Too often in life we find ourselves in painful triangles, passing our kicks and bites down the line to each other rather than providing needed relief and respite. We find ourselves unable to wrench free from continuing to deliver the hurts we’ve just received. What strength it takes to respond with kindness when the kick has just landed on our backside. How chastened we feel when a kindness is directed at us, as undeserving as we are after having bitten someone hard.
Instead of biting, try massaging. Instead of kicking, try tickling. Instead of fear, try acceptance. Instead of annoyance, try patience. Instead of piling up so much dirty laundry of your own, try washing, folding and sorting what is given to you by others, handing it back all clean, smelling better and ready for the next day.

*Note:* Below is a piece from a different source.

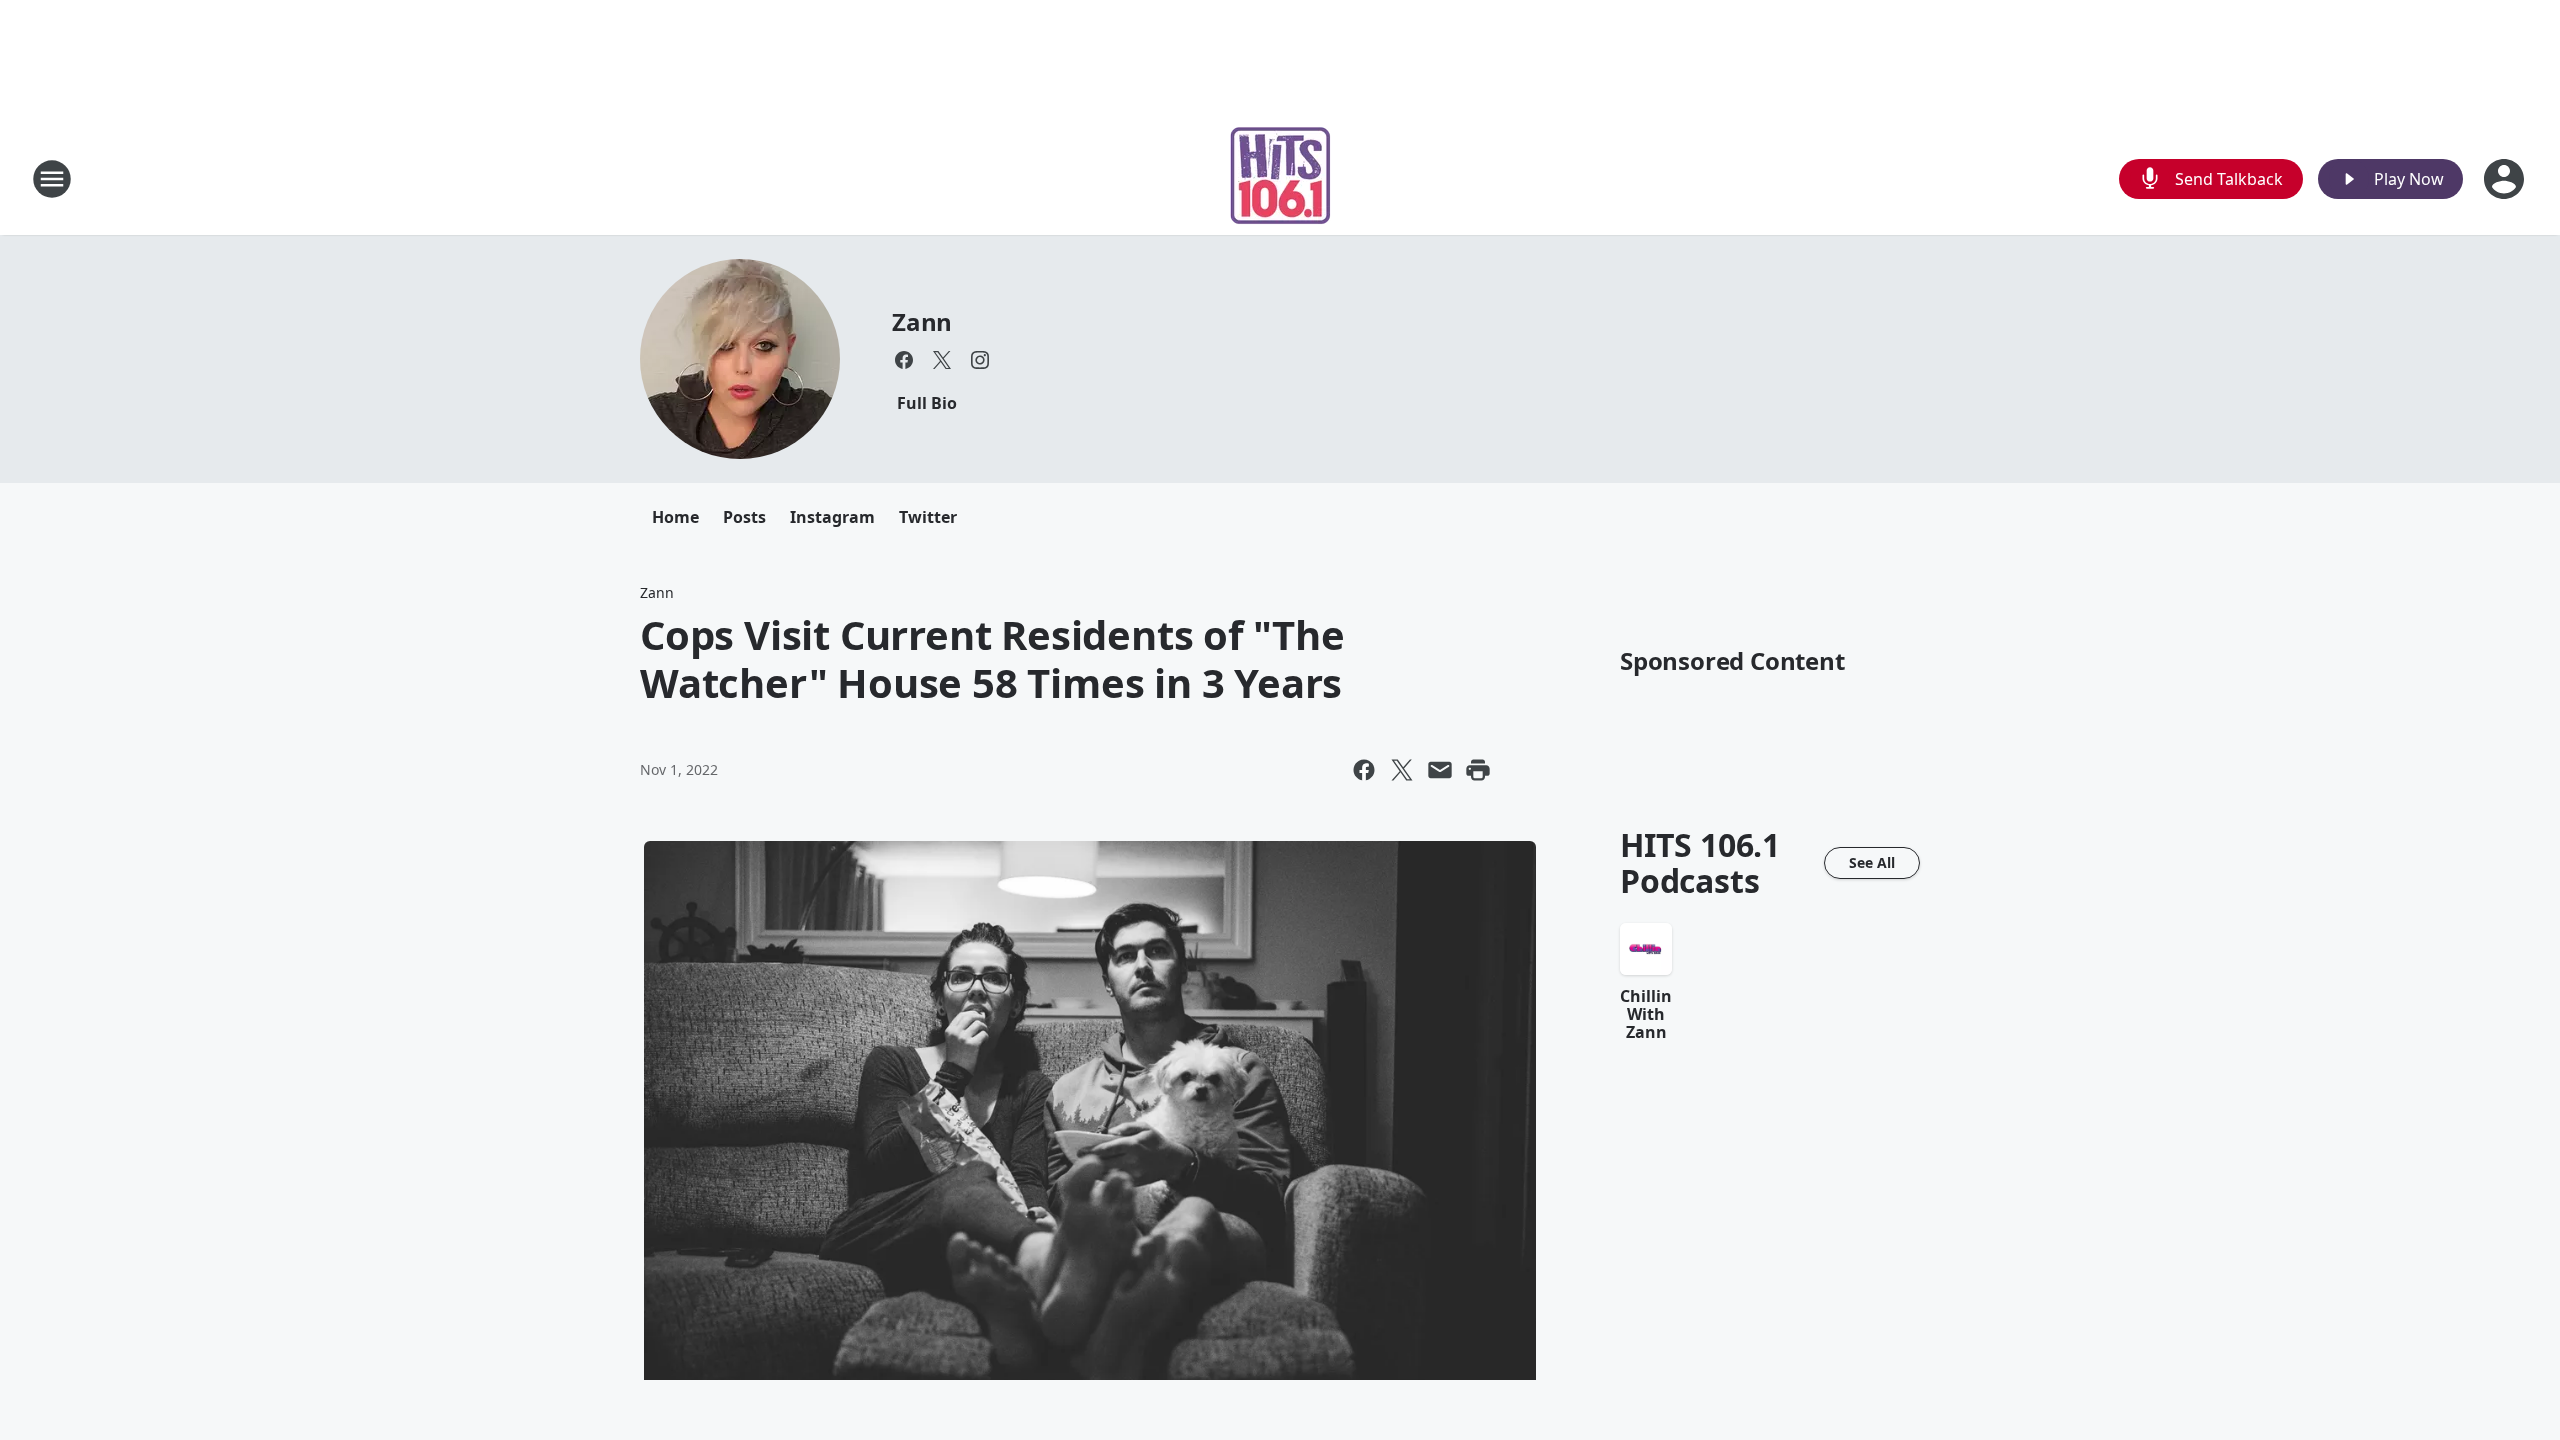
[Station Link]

And even if the socks don’t match exactly, marry them anyway. Just give them over to love.
And the seasons they go round and round And the painted ponies go up and down We’re captive on the carousel of time We can’t return, we can only look behind From where we came And go round and round and round In the circle game… ~Joni Mitchell “The Circle Game”
those lovely horses, that galloped me,
moving the world, piston push and pull,
into the past—dream to where? there, when
the clouds swayed by then trees, as a tire
swing swung me under—rope groan.
now, the brass beam, holds my bent face,
calliope cadence—O where have I been? ~Richard Maxson “Carousel at Seventy”
Sixty years ago in July, I was a five year old having her first ride on the historic carousel at Woodland Park Zoo before we moved from Stanwood to Olympia. Fifty years ago — a teenager watching the first men walk on the moon the summer I started work as an assistant to a local dentist. Forty years ago — deep in the guts of a hospital working a forty hour shift thinking about the man who was to become my husband. Thirty years ago — my husband and I picking up bales of hay with two young children in tow after I had just accepted a new position doctoring at the local university & we are offered an opportunity to buy a larger farm. Twenty years ago — with three children and our farm house remodel complete, we have three local parents with health issues needing support, helping with church activities and worship, raising Haflinger foals and organizing a summer local Haflinger gathering of nearly 100 horses and owners, planning a new clinic building. Ten years ago — two sons launched with one about to move to Japan, a daughter at home with a new driver’s license, my mother slowly bidding goodbye to life at a local care center, farming is less about horse raising and more about gardening, starting to record life on my blog. Five years ago — two sons married, a daughter off in the midwest as a camp counselor so our first summer without children at home. Time for a new puppy! Now – O where have I been? We can only look behind from where we came.
The decades pass, round and round – there is comfort knowing that through the ups and downs of daily life, I am still hanging on and if I slip and fall, there is Someone ready to catch me.